Be your kid's career coach... Now!

There is a consistent element in the background of all professional athletes. From a very young age, they had a coach helping them to develop.  For many kids, this coach was also their Dad or Mom (Tiger Woods being a good example).  A coach provides guidance, encouragement, discipline, training, and also acts as a role model for the kids as they strive to impress their mentor and improve. 

So, why aren't we providing the same support for our non-sport superstar kids when it comes to their careers?  Unfortunately, parents are led to believe that studying hard at school and getting good grades is all it takes to build a career. So as long as we make sure the kids get their homework finished we have done our job, right?  This may have been true in the past but these days getting through school is at best, the minimum requirement for a successful career.  From today, make a commitment to become your child's career coach.

There is no coaching without trust.  For our kids to open up to us and talk about their ideas and worries they have to feel safe.  They have to know that they will not be scolded, told they are stupid, belittled or ignored.  While chatting with a 5 year old about her plans for the future may seem premature, it is never too early to start building an environment of trust and security between you and your kids ( There is more on listening to our kids in the article: Listening to your kids will help them get a job).  The goal is to become a confidant for your son or daughter so that as they get older and need to start making decisions about their future they will feel comfortable coming to you for advice and coaching. 
"A coach is someone who can give correction without causing resentment."
- John Wooden - Basketball Hall of Fame Inductee as both Player and Coach
Trust will lead to communication.  As a coach, we need to be able to reflect our kid's ideas back to them so that they can examine them in a new light and make a decision about how to proceed rather than giving them the answer "we" think is right. Tim Coomber, an Executive Coach and Managing Partner with ChangeManagementJapan states that a successful coach is one who is able to maintain neutrality and work exclusively for the benefit and needs of the one being coached.  Jacinta Hin, a Life/Career Coach echoes this need for objectivity. "You don't bring your self into it, and certainly do not lead the client towards something just because you think it will be good for them."  The challenge, is applying this to a coaching relationship between a parent and a child. It is OK to dispense advise and knowledge but it has to be done without upsetting the balance of trust. We know so much more than our kids.  We have gone through it all and know all the answers and it is extremely hard not to turn from coach back into Dad or Mom and start dictating how things will be.  With younger kids we may offer more advice and share our knowledge but as they grow to high school age we will need to pull back and give them room to explore their own ideas.

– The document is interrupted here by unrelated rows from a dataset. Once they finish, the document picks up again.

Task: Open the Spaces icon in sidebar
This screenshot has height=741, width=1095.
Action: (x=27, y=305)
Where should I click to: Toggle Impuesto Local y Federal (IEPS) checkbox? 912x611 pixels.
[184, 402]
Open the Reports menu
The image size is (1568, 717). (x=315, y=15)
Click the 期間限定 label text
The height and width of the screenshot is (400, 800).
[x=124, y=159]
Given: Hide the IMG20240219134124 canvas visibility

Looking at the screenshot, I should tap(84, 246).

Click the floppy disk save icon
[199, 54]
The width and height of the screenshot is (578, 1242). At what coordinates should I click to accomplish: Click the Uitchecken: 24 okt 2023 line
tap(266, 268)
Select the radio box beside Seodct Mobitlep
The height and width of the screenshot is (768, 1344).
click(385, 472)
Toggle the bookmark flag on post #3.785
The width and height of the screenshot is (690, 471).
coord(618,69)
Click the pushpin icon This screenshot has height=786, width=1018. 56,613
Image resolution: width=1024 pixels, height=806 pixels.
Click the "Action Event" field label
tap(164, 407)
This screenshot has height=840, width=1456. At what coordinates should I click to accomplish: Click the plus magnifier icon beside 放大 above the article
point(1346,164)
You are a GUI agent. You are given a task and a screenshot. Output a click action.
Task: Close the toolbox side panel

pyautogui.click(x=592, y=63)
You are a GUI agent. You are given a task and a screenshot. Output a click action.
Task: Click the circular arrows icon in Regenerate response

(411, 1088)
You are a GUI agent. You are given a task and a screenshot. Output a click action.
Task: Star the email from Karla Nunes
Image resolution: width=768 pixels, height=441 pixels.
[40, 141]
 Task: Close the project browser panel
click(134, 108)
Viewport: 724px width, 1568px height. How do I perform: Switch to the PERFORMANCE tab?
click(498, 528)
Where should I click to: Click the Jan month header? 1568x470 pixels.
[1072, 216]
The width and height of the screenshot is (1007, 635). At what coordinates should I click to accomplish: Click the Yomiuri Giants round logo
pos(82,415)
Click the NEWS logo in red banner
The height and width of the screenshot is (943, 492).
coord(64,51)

For older kids (high school) a more systematic approach can be used to provide some structure to the discussions about careers and future.  Chris Lamatsch, an Executive Coach and President of Executive Coach Japan, designs custom programs over a set time period for each client focusing on practical areas such as research, informational interviews, resumes and networking to achieve a clear goal (getting a job).  Try laying out a timeline with your daughter at the beginning of her freshman year of high school.  What can she accomplish this year related to her future career?  Let her answer and create her own goals.  We are adding value by initiating and facilitating the process not by choosing her interests for her.  Tim Coomber often uses psychometric assessments to initiate the conversation with a client. There are a lot out there and they should be used to start the process not end it.  Tim suggests Hollands 6 Personalities or a personality profile, an early and well-known example of which is Myers Briggs but cautions that the use of such assessments may require experienced interpretation to be most effective.  It might be fun to take the assessment along with your son and compare results.  

Kids, unlike seasoned executives, are not signed up for this.  Given a choice they are likely to turn down an offer to be "coached" (Hint: Don't give them a choice!). Because of this difference, kids are not necessarily committed to making the effort needed.  If we do not coach our kids, someone else will fill that void.  It is likely to be their friends, or maybe the TV.  Even the school career counselor may have motives that do not align with your child's (some career counselors are judged by the level of the college the kids they counsel get into).

Jacinta states that coaching succeeds when, "...at the end of the day you want the client to make the right choices based on self knowledge and aligned with who they are and what they want; their strengths, personality, passion."  Isn't that what we want from our kids as well?